TASK TO COMPLETE> Edit all the entries below, replacing "Send Email" with "Send Message" and leaving everything else unchanged.

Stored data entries
* Begin *
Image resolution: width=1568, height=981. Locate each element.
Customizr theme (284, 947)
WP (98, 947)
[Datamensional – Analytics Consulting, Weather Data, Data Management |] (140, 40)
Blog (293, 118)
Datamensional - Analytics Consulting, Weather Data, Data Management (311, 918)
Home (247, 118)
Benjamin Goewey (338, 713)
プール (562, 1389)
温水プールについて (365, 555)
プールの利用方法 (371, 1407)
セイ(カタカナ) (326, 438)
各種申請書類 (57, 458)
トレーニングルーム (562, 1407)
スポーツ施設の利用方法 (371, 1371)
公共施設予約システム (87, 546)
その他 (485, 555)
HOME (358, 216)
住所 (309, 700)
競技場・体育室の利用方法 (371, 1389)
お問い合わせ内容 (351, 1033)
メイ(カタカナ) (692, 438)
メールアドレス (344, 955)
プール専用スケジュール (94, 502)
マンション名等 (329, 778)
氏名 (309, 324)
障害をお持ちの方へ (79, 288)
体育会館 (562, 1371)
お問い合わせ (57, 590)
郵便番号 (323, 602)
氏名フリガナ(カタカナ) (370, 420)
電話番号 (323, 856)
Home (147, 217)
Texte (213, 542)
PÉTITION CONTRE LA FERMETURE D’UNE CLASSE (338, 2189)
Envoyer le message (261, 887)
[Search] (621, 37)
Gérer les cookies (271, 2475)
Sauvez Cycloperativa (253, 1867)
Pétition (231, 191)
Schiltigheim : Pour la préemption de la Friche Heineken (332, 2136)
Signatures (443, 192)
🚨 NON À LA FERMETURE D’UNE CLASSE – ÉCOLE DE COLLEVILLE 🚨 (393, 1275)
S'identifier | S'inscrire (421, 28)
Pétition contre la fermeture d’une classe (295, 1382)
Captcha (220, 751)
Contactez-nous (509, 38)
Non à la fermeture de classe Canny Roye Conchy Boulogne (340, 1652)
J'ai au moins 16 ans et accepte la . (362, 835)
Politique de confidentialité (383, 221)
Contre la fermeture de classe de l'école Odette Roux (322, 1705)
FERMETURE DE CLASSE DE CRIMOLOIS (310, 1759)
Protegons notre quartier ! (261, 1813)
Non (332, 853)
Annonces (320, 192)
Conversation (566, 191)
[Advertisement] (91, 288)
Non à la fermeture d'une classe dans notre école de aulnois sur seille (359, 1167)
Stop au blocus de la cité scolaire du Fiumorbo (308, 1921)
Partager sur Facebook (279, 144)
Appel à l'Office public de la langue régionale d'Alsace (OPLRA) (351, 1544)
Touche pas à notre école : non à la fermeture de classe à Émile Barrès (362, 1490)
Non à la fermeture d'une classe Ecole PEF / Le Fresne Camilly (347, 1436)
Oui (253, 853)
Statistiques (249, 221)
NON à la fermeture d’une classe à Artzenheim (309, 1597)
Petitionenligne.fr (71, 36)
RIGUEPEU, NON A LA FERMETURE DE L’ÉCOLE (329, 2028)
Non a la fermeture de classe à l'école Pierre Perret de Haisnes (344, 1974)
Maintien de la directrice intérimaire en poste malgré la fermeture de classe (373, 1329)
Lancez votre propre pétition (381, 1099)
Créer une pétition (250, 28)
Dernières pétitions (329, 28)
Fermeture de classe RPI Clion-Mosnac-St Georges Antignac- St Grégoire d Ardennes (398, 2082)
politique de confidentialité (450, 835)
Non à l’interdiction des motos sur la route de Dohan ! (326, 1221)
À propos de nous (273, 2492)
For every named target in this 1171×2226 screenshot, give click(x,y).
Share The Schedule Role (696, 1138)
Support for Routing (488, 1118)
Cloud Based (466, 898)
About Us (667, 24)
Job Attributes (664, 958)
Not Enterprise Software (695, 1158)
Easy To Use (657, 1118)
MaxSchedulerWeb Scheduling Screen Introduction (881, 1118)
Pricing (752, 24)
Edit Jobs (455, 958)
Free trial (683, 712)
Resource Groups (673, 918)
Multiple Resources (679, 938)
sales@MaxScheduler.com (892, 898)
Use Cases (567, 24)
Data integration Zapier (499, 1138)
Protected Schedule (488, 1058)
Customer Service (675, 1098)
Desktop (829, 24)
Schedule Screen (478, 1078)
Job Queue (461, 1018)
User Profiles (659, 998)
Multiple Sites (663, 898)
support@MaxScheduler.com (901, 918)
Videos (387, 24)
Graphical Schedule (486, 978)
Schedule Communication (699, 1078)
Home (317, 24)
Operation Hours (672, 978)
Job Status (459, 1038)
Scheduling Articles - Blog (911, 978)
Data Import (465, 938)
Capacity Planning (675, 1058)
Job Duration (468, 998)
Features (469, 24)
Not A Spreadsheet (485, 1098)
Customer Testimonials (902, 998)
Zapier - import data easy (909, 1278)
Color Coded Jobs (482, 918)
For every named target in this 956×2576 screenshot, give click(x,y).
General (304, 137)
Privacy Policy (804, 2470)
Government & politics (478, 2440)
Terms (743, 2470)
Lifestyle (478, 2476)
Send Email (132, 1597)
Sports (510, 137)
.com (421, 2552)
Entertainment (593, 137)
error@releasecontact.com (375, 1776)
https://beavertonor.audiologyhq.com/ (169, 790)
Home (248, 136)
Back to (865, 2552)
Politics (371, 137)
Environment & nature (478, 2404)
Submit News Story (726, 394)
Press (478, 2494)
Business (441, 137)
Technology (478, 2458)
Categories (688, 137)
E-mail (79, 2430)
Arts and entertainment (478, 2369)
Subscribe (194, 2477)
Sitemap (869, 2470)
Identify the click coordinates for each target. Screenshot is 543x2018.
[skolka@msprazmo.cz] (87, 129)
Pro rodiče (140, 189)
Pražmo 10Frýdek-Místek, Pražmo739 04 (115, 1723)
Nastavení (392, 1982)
* End *
THE ANSWER>
Image resolution: width=1568, height=981. Locate each element.
Customizr theme (284, 947)
WP (98, 947)
[Datamensional – Analytics Consulting, Weather Data, Data Management |] (140, 40)
Blog (293, 118)
Datamensional - Analytics Consulting, Weather Data, Data Management (311, 918)
Home (247, 118)
Benjamin Goewey (338, 713)
プール (562, 1389)
温水プールについて (365, 555)
プールの利用方法 (371, 1407)
セイ(カタカナ) (326, 438)
各種申請書類 (57, 458)
トレーニングルーム (562, 1407)
スポーツ施設の利用方法 (371, 1371)
公共施設予約システム (87, 546)
その他 (485, 555)
HOME (358, 216)
住所 (309, 700)
競技場・体育室の利用方法 (371, 1389)
お問い合わせ内容 (351, 1033)
メイ(カタカナ) (692, 438)
メールアドレス (344, 955)
プール専用スケジュール (94, 502)
マンション名等 (329, 778)
氏名 (309, 324)
障害をお持ちの方へ (79, 288)
体育会館 (562, 1371)
お問い合わせ (57, 590)
郵便番号 (323, 602)
氏名フリガナ(カタカナ) (370, 420)
電話番号 (323, 856)
Home (147, 217)
Texte (213, 542)
PÉTITION CONTRE LA FERMETURE D’UNE CLASSE (338, 2189)
Envoyer le message (261, 887)
[Search] (621, 37)
Gérer les cookies (271, 2475)
Sauvez Cycloperativa (253, 1867)
Pétition (231, 191)
Schiltigheim : Pour la préemption de la Friche Heineken (332, 2136)
Signatures (443, 192)
🚨 NON À LA FERMETURE D’UNE CLASSE – ÉCOLE DE COLLEVILLE 🚨 (393, 1275)
S'identifier | S'inscrire (421, 28)
Pétition contre la fermeture d’une classe (295, 1382)
Captcha (220, 751)
Contactez-nous (509, 38)
Non à la fermeture de classe Canny Roye Conchy Boulogne (340, 1652)
J'ai au moins 16 ans et accepte la . (362, 835)
Politique de confidentialité (383, 221)
Contre la fermeture de classe de l'école Odette Roux (322, 1705)
FERMETURE DE CLASSE DE CRIMOLOIS (310, 1759)
Protegons notre quartier ! (261, 1813)
Non (332, 853)
Annonces (320, 192)
Conversation (566, 191)
[Advertisement] (91, 288)
Non à la fermeture d'une classe dans notre école de aulnois sur seille (359, 1167)
Stop au blocus de la cité scolaire du Fiumorbo (308, 1921)
Partager sur Facebook (279, 144)
Appel à l'Office public de la langue régionale d'Alsace (OPLRA) (351, 1544)
Touche pas à notre école : non à la fermeture de classe à Émile Barrès (362, 1490)
Non à la fermeture d'une classe Ecole PEF / Le Fresne Camilly (347, 1436)
Oui (253, 853)
Statistiques (249, 221)
NON à la fermeture d’une classe à Artzenheim (309, 1597)
Petitionenligne.fr (71, 36)
RIGUEPEU, NON A LA FERMETURE DE L’ÉCOLE (329, 2028)
Non a la fermeture de classe à l'école Pierre Perret de Haisnes (344, 1974)
Maintien de la directrice intérimaire en poste malgré la fermeture de classe (373, 1329)
Lancez votre propre pétition (381, 1099)
Créer une pétition (250, 28)
Dernières pétitions (329, 28)
Fermeture de classe RPI Clion-Mosnac-St Georges Antignac- St Grégoire d Ardennes (398, 2082)
politique de confidentialité (450, 835)
Non à l’interdiction des motos sur la route de Dohan ! (326, 1221)
À propos de nous (273, 2492)
For every named target in this 1171×2226 screenshot, give click(x,y).
Share The Schedule Role (696, 1138)
Support for Routing (488, 1118)
Cloud Based (466, 898)
About Us (667, 24)
Job Attributes (664, 958)
Not Enterprise Software (695, 1158)
Easy To Use (657, 1118)
MaxSchedulerWeb Scheduling Screen Introduction (881, 1118)
Pricing (752, 24)
Edit Jobs (455, 958)
Free trial (683, 712)
Resource Groups (673, 918)
Multiple Resources (679, 938)
sales@MaxScheduler.com (892, 898)
Use Cases (567, 24)
Data integration Zapier (499, 1138)
Protected Schedule (488, 1058)
Customer Service (675, 1098)
Desktop (829, 24)
Schedule Screen (478, 1078)
Job Queue (461, 1018)
User Profiles (659, 998)
Multiple Sites (663, 898)
support@MaxScheduler.com (901, 918)
Videos (387, 24)
Graphical Schedule (486, 978)
Schedule Communication (699, 1078)
Home (317, 24)
Operation Hours (672, 978)
Job Status (459, 1038)
Scheduling Articles - Blog (911, 978)
Data Import (465, 938)
Capacity Planning (675, 1058)
Job Duration (468, 998)
Features (469, 24)
Not A Spreadsheet (485, 1098)
Customer Testimonials (902, 998)
Zapier - import data easy (909, 1278)
Color Coded Jobs (482, 918)
For every named target in this 956×2576 screenshot, give click(x,y).
General (304, 137)
Privacy Policy (804, 2470)
Government & politics (478, 2440)
Terms (743, 2470)
Lifestyle (478, 2476)
Send Message (132, 1597)
Sports (510, 137)
.com (421, 2552)
Entertainment (593, 137)
error@releasecontact.com (375, 1776)
https://beavertonor.audiologyhq.com/ (169, 790)
Home (248, 136)
Back to (865, 2552)
Politics (371, 137)
Environment & nature (478, 2404)
Submit News Story (726, 394)
Press (478, 2494)
Business (441, 137)
Technology (478, 2458)
Categories (688, 137)
E-mail (79, 2430)
Arts and entertainment (478, 2369)
Subscribe (194, 2477)
Sitemap (869, 2470)
Identify the click coordinates for each target. Screenshot is 543x2018.
[skolka@msprazmo.cz] (87, 129)
Pro rodiče (140, 189)
Pražmo 10Frýdek-Místek, Pražmo739 04 (115, 1723)
Nastavení (392, 1982)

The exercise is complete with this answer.